**Task item**
Your answer must be every line of the data that contains "cell".

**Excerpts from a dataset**

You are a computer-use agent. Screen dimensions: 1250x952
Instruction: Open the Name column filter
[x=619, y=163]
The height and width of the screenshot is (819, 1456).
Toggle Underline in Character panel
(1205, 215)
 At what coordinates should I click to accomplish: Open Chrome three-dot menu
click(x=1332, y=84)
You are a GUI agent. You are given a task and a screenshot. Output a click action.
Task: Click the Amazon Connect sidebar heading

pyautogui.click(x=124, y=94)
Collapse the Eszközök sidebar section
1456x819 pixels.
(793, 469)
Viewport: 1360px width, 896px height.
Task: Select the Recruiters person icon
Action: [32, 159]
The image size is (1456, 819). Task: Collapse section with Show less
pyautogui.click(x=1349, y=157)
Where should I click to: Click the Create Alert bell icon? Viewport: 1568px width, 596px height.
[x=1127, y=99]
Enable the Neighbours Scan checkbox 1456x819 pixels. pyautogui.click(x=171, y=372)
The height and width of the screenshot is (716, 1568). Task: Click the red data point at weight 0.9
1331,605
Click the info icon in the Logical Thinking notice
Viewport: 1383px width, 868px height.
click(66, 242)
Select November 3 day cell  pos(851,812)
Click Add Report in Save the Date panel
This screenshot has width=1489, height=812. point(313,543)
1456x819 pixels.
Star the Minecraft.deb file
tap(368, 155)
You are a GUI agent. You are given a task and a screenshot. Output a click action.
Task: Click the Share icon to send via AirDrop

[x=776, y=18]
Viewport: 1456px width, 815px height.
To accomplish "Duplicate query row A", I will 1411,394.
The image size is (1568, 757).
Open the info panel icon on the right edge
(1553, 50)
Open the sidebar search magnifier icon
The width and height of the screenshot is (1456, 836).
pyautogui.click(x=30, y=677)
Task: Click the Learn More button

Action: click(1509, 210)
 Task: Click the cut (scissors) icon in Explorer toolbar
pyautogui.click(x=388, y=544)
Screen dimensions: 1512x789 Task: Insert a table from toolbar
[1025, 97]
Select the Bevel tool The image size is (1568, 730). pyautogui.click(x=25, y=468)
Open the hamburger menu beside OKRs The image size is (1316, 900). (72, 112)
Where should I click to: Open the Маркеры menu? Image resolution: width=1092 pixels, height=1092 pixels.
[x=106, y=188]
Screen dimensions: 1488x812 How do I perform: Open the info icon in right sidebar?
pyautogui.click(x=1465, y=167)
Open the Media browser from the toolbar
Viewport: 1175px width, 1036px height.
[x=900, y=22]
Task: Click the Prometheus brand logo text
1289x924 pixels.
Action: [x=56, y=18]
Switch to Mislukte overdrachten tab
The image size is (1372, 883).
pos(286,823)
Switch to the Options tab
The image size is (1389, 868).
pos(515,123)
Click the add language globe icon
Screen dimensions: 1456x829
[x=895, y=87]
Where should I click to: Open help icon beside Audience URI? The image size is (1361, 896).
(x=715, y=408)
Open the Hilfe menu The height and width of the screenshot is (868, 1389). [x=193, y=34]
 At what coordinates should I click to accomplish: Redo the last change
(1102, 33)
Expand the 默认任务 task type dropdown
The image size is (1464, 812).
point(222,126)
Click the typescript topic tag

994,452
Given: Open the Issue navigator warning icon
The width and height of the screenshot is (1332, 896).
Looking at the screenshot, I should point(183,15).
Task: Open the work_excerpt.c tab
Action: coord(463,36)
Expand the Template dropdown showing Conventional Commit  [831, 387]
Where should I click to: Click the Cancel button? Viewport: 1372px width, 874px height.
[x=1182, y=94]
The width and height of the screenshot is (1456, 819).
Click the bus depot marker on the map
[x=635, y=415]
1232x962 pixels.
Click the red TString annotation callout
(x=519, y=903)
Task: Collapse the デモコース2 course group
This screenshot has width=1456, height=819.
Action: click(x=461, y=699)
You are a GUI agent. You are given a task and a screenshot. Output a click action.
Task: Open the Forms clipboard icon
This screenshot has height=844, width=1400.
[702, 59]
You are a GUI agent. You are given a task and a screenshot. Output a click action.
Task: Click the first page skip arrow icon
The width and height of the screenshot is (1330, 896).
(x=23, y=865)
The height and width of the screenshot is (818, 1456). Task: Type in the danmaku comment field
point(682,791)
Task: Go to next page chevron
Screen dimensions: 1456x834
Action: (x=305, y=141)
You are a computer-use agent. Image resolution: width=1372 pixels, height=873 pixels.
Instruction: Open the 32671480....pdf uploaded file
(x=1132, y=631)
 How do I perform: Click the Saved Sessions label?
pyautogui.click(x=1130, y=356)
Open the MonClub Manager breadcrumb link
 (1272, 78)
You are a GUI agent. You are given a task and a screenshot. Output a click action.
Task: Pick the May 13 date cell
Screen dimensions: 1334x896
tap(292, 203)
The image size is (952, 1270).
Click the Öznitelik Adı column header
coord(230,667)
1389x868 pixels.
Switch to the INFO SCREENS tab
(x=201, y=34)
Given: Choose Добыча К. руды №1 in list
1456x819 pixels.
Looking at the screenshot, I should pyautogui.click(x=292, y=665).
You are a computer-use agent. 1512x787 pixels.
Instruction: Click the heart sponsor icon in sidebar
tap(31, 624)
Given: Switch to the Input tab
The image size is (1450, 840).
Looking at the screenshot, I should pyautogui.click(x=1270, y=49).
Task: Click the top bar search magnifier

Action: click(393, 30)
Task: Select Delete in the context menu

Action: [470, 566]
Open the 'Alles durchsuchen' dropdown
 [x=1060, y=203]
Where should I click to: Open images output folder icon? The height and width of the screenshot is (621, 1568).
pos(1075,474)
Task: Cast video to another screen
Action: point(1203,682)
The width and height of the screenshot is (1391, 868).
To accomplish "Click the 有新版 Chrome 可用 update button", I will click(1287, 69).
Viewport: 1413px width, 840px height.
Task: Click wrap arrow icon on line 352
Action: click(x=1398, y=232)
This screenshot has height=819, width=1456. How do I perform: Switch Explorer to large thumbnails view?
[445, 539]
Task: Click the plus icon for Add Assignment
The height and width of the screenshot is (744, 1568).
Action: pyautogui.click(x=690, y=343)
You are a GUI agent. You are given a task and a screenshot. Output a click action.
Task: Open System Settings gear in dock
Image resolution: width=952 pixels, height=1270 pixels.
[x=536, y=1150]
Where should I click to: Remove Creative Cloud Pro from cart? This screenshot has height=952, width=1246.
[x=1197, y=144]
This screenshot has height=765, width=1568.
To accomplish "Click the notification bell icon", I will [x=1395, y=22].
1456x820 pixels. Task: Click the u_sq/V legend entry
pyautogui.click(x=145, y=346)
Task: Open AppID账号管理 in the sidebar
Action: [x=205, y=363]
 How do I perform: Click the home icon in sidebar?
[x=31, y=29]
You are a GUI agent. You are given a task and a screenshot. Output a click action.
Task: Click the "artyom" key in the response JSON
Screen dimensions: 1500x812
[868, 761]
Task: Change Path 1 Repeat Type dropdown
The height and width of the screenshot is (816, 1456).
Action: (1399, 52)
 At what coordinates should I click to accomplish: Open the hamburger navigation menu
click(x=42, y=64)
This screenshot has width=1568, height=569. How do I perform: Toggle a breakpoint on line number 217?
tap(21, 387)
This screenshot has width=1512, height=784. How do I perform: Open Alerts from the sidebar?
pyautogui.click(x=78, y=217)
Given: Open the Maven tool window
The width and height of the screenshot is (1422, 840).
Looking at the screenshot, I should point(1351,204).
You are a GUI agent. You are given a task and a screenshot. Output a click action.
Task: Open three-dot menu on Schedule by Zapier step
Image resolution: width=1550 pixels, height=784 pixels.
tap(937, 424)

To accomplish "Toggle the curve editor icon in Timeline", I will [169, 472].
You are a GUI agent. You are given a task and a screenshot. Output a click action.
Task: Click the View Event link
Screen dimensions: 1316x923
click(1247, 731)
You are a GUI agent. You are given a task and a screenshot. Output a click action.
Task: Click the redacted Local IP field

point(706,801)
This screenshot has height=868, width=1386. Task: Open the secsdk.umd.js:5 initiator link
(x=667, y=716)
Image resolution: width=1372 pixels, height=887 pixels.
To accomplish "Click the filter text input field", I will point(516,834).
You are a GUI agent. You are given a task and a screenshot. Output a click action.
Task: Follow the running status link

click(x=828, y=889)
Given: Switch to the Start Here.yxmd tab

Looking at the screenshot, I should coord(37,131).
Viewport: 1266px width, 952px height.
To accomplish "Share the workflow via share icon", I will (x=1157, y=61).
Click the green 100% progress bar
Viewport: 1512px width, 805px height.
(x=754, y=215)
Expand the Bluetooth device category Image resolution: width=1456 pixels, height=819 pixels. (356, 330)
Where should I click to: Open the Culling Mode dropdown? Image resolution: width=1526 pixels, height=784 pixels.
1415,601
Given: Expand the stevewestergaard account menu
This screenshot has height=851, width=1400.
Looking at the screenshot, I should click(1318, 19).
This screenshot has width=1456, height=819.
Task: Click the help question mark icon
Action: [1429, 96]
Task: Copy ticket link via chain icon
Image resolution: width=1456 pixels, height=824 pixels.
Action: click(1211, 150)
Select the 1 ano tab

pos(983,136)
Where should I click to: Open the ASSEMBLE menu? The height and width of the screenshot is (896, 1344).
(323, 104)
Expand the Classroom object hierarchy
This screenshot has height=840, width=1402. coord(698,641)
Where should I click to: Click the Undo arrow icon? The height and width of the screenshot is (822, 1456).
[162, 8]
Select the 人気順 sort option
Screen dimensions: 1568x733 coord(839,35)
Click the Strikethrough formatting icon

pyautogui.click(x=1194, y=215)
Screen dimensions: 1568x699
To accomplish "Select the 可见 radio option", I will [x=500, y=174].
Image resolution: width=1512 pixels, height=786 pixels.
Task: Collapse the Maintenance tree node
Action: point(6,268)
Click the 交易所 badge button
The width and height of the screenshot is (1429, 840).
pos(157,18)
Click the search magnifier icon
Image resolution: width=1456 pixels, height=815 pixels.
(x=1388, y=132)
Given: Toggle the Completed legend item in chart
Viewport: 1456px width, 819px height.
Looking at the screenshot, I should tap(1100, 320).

**Expected output**
Select November 3 day cell  pos(851,812)
Task: Pick the May 13 date cell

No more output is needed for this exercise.